Put each line of the listing below into a JSON list of strings, one string per line, skipping blank lines. Leave the pictures out.
-- start Records to use --
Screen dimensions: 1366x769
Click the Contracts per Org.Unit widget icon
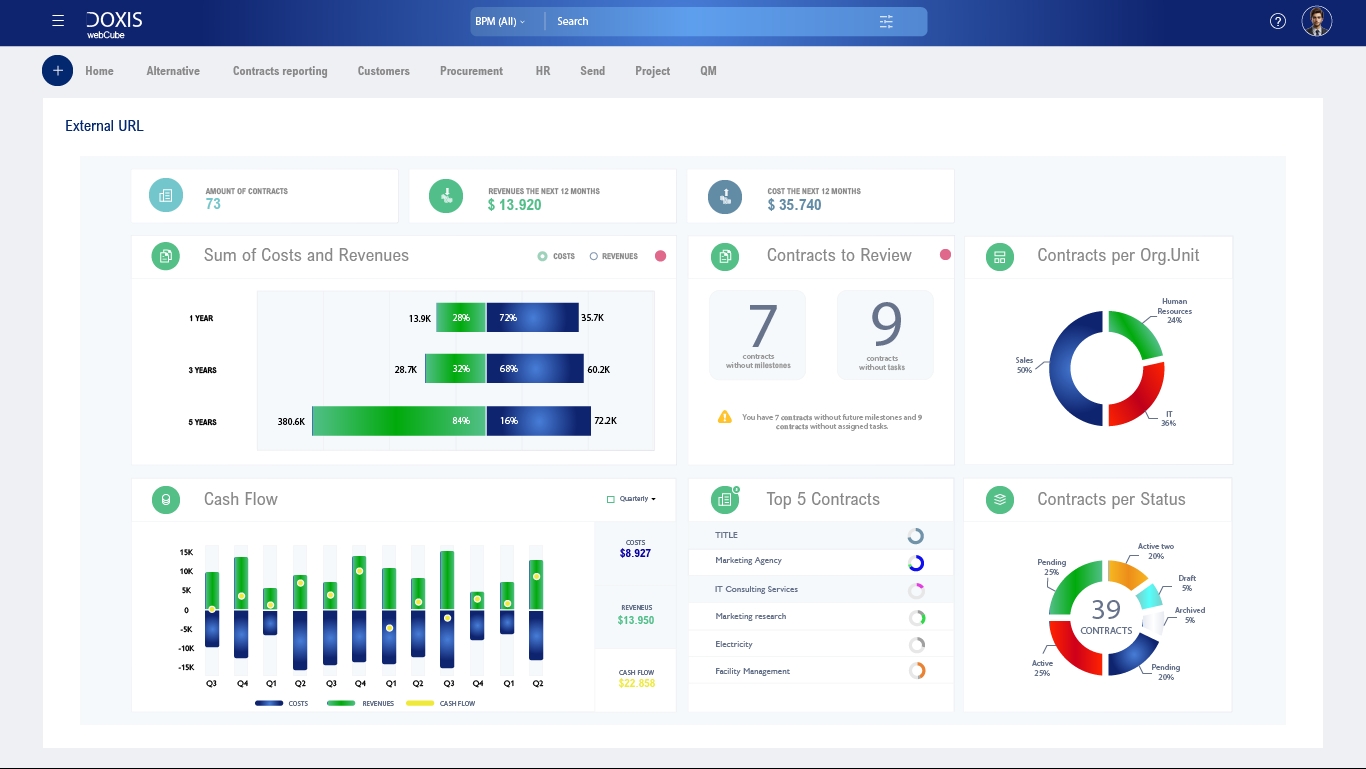[998, 256]
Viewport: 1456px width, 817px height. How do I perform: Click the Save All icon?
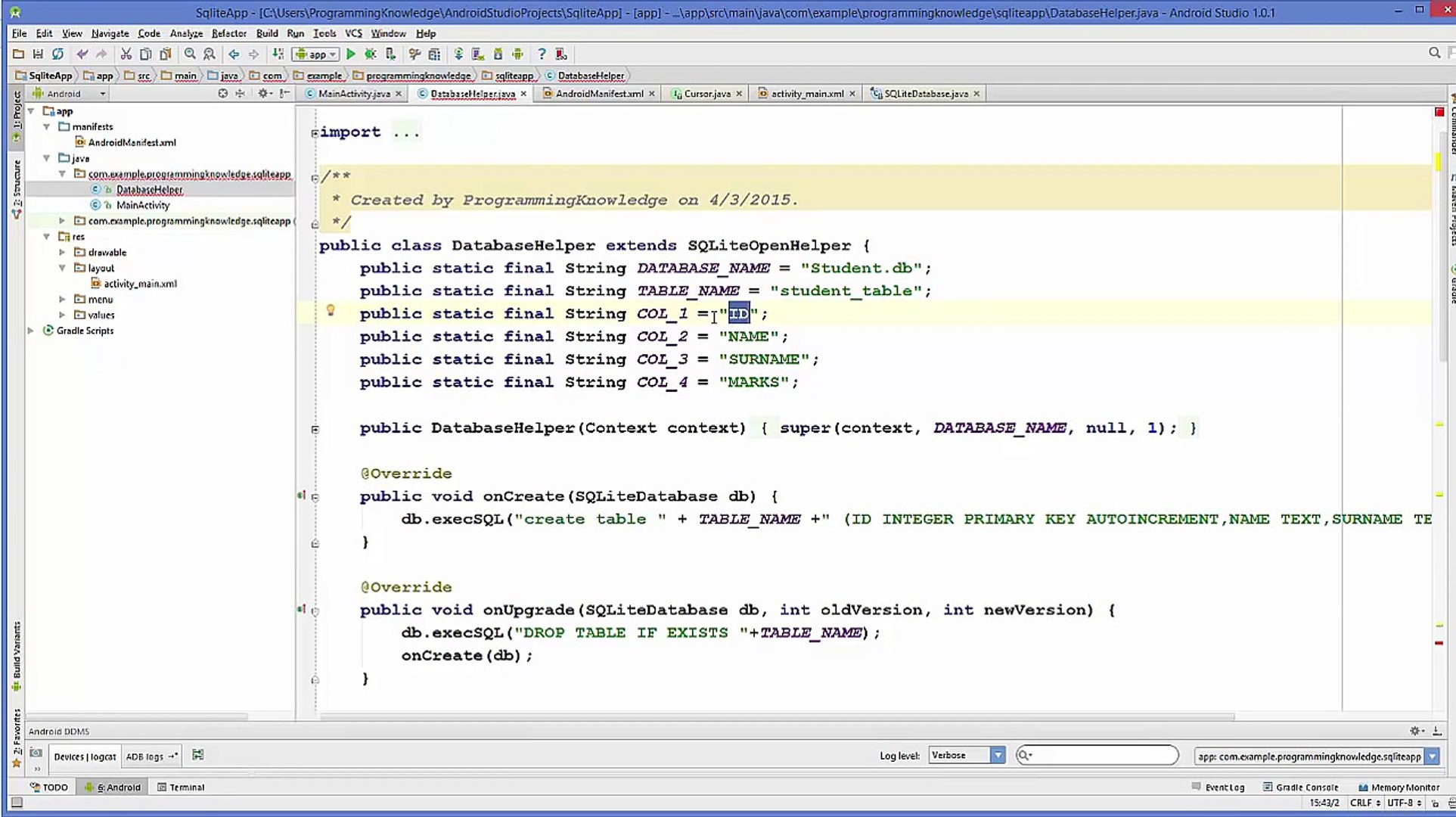(x=38, y=54)
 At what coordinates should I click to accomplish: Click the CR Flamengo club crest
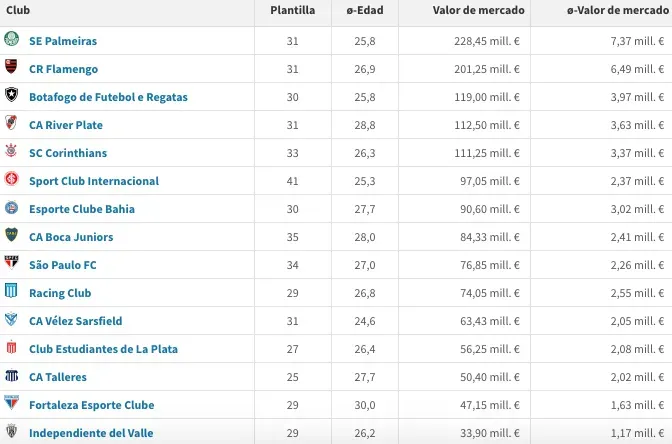11,69
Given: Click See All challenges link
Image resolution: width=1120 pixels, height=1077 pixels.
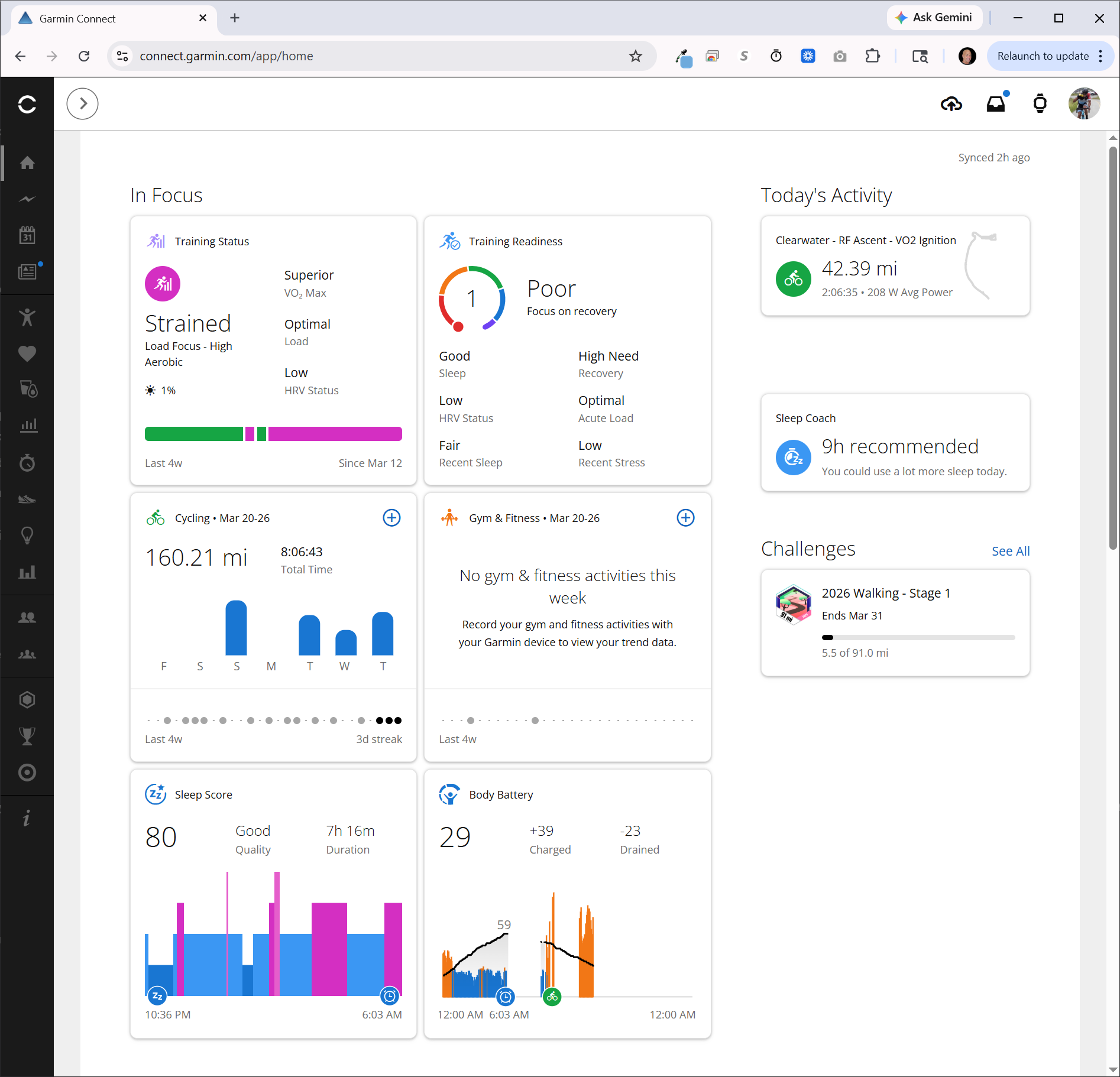Looking at the screenshot, I should pyautogui.click(x=1010, y=551).
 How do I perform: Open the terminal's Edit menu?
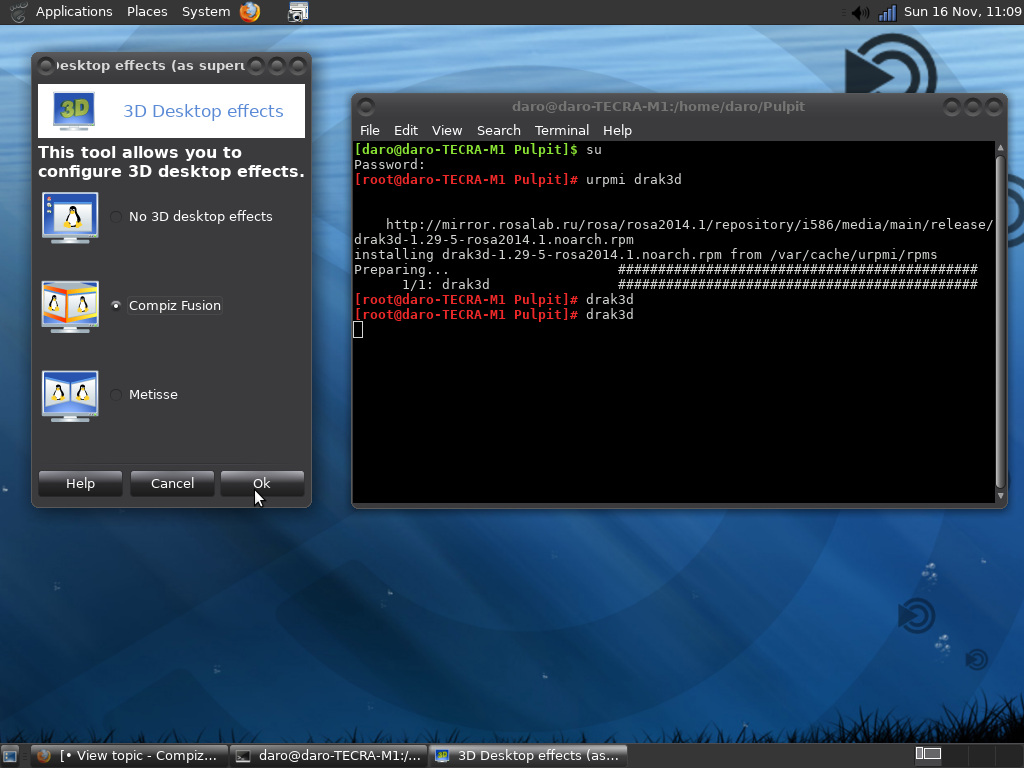click(x=406, y=130)
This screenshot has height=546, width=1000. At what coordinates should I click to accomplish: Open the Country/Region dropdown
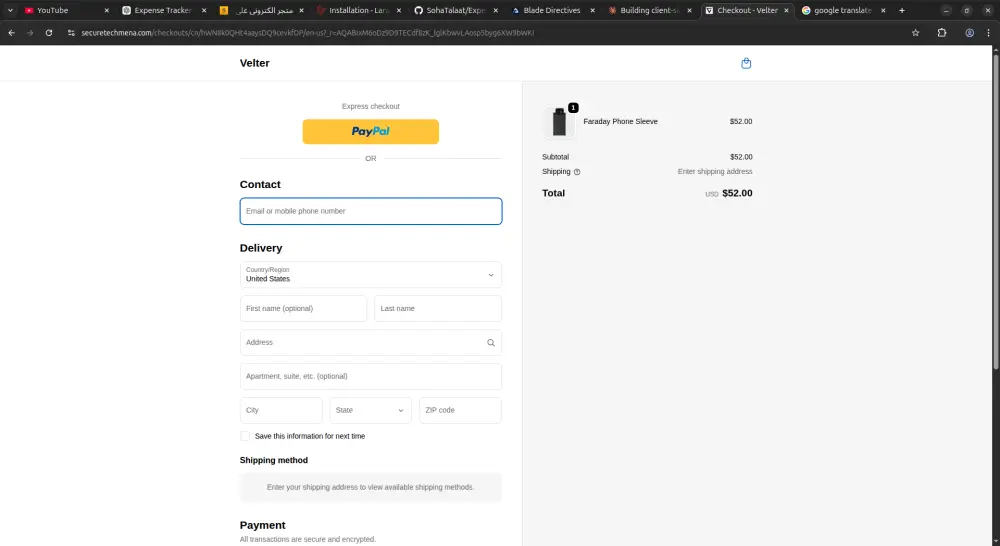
-- end Records to use --
### Finished exercise:
[
  "Screen dimensions: 1366x769",
  "Click the Contracts per Org.Unit widget icon",
  "[998, 256]",
  "Viewport: 1456px width, 817px height. How do I perform: Click the Save All icon?",
  "(x=38, y=54)",
  " At what coordinates should I click to accomplish: Click the CR Flamengo club crest",
  "11,69",
  "Given: Click See All challenges link",
  "Image resolution: width=1120 pixels, height=1077 pixels.",
  "Looking at the screenshot, I should pyautogui.click(x=1010, y=551).",
  " How do I perform: Open the terminal's Edit menu?",
  "click(x=406, y=130)",
  "This screenshot has height=546, width=1000. At what coordinates should I click to accomplish: Open the Country/Region dropdown"
]